*Data entries*:
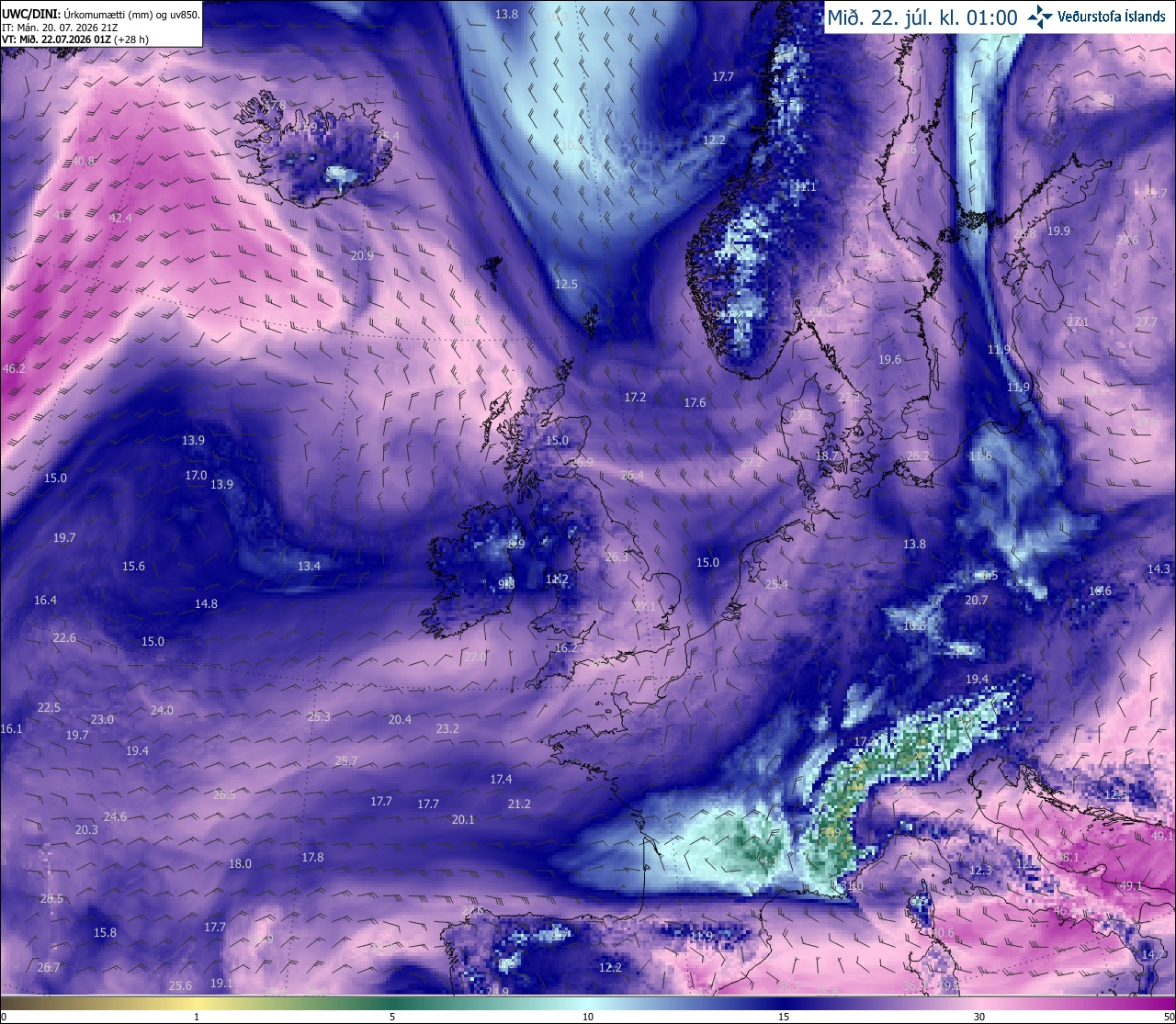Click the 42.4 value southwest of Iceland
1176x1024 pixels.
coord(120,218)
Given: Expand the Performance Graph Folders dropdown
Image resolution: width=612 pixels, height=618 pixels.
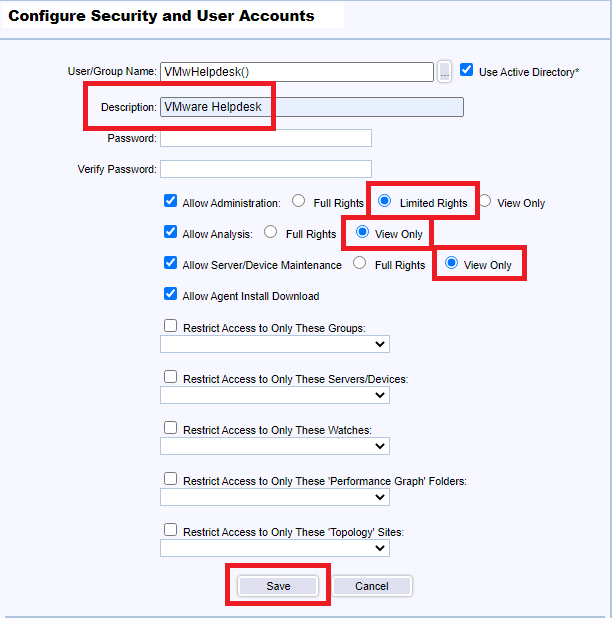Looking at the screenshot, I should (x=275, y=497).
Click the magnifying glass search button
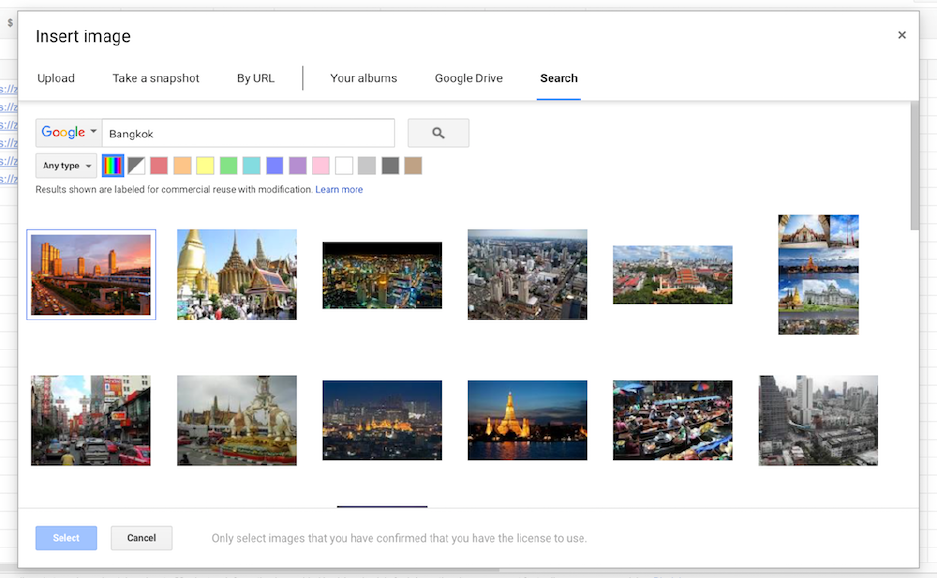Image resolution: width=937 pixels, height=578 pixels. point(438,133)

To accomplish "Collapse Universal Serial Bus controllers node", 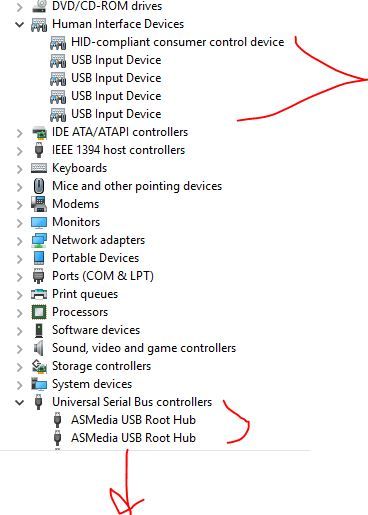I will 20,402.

*Exercise brief*: Rewrite the listing from its first line through the line containing "Looking at the", replacing "dropdown" with "menu" and keeping everything else unchanged. Leave the pictures out of your answer.

*Output of the exercise*:
Click the 42.4 value southwest of Iceland
1176x1024 pixels.
coord(120,218)
Given: Expand the Performance Graph Folders menu
Image resolution: width=612 pixels, height=618 pixels.
Looking at the screenshot, I should (x=275, y=497).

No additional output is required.